One of the hot topics during spring training revolved around the Tampa Bay Devil Rays and how this would be the year they experienced significant improvement. Photos surfaced of an interesting shirt Troy Percival donned on which he compared Scott Kazmir, James Shields, and Matt Garza to John Smoltz, Tom Glavine, and Steve Avery. Steve Phillips added fuel to this fire by repeatedly mentioning how the shirt compared the three Rays youngsters to Greg Maddux, Glavine, and Smoltz. With no disrespect towards Avery, he is not Greg Maddux, and any comparison to one of the best pitching trios in the history of the game is going to generate some buzz. As of right now, Kazmir is yet to pitch and Garza has not yet met expectations; Shields, however, has pitched quite well.

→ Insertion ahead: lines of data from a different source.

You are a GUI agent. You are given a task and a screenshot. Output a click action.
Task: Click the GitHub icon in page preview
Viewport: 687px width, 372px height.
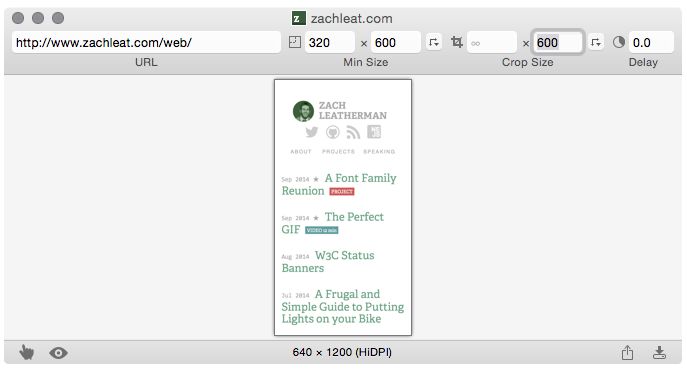[x=333, y=132]
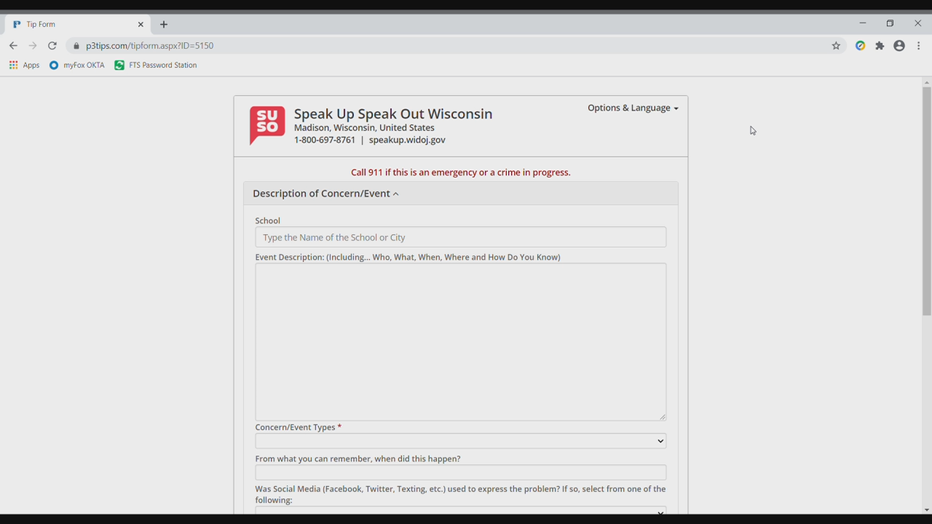932x524 pixels.
Task: Open the Apps bookmarks grid
Action: click(x=24, y=65)
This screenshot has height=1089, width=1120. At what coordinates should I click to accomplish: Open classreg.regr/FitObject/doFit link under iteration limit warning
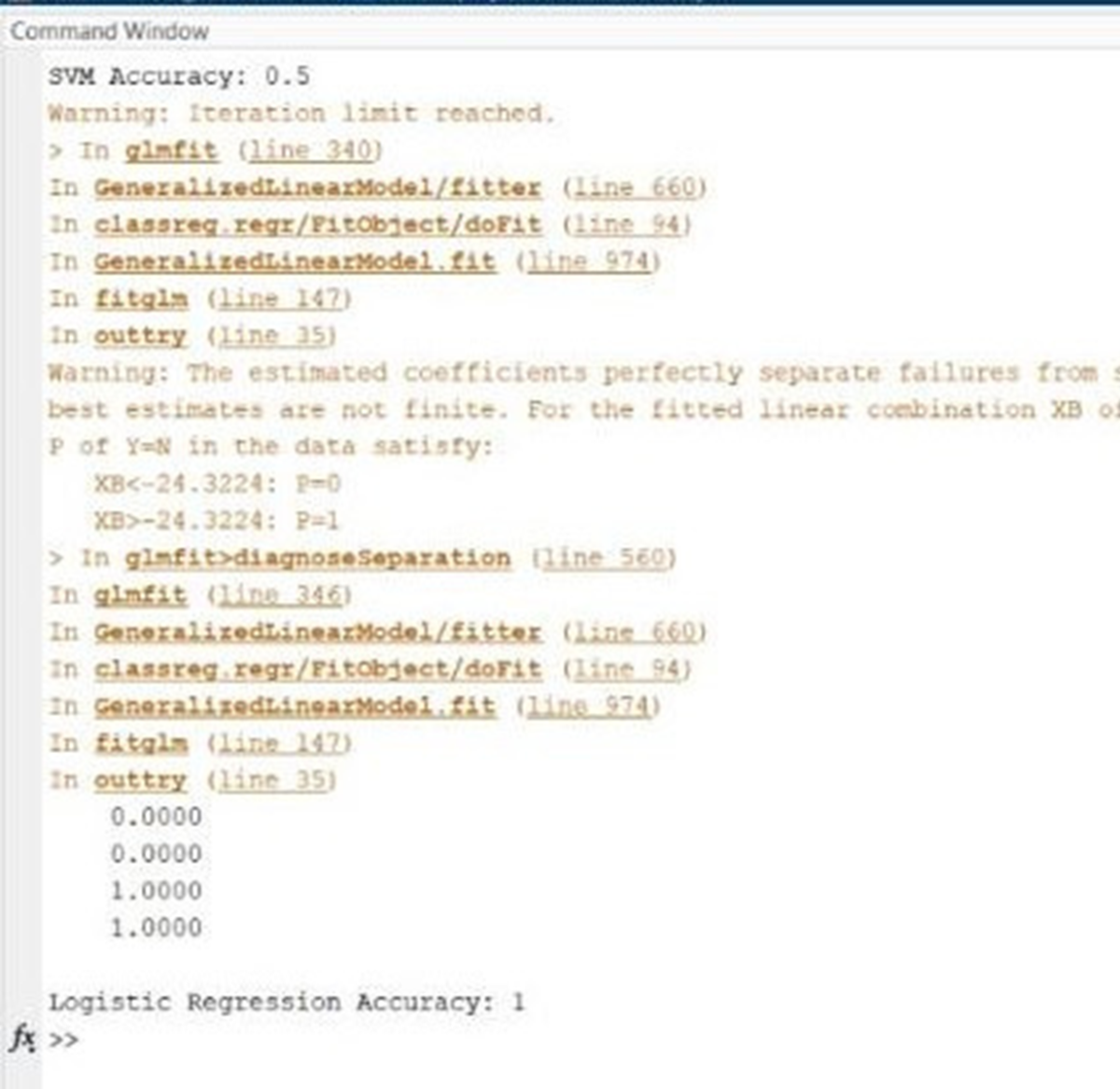(x=317, y=225)
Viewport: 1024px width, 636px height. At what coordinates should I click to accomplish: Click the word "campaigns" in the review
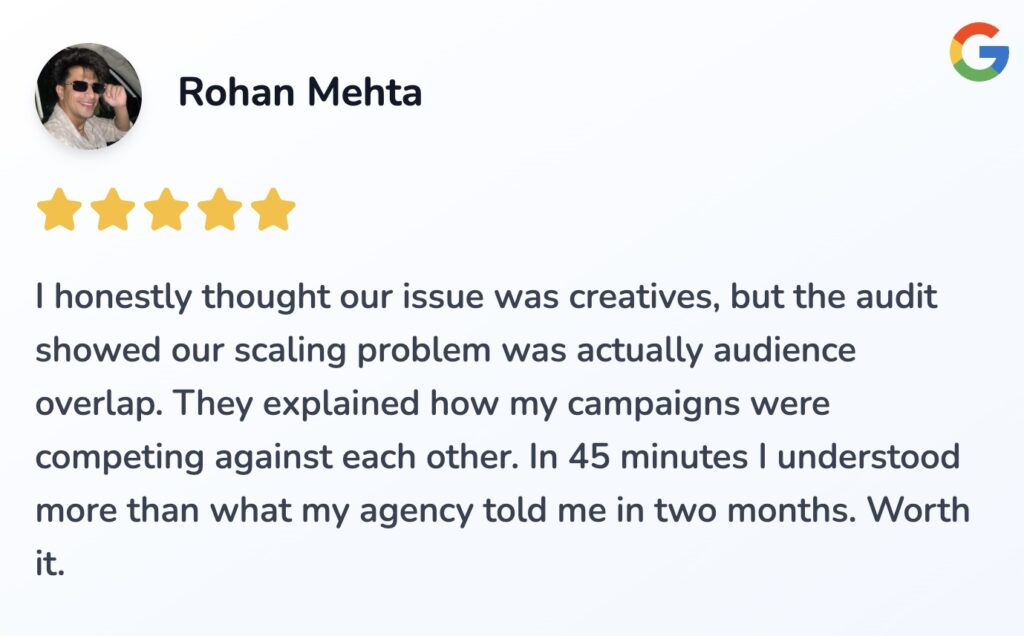pyautogui.click(x=653, y=405)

Great pitching trios are so valuable for the more obvious reason that, over the course of any given three game series, the team is likely assured of having at least one solid starter on the mound. Seeing as April is about to come to a close I decided to take a look at the WPA totals of starting pitchers from 2002 until now to generate a basic list of the best recent pitching trios. The only real “rule” stipulated that all three of the pitchers needed to have a positive WPA. For instance, last year, the combination of CC Sabathia, Fausto Carmona, and Paul Byrd accounted for a WPA of 7.13. This would normally qualify as second-best across the league, but the numbers broke down as follows: Carmona at 4.25, Sabathia at 3.49, Byrd at -0.61. Clearly the WPA total belonged to CC and Fausto; Byrd actually brought their total down. Here are the top trios from 2002 until now:

2002 – Athletics: Barry Zito (3.85), Tim Hudson (3.28), Mark Mulder (3.15)
2003 – Cubs: Mark Prior (4.37), Kerry Wood (4.05), Carlos Zambrano (2.46)
2004 – Twins: Johan Santana (5.52), Brad Radke (3.61), Carlos Silva (0.61)
2005 – Astros: Roger Clemens (5.77), Andy Pettitte (4.86), Roy Oswalt (3.91)
2006 – Tigers: N. Robertson (2.92), Justin Verlander (2.29), Kenny Rogers (2.21)
2007 – Padres: Jake Peavy (4.61), Chris Young (2.67), Greg Maddux (1.17)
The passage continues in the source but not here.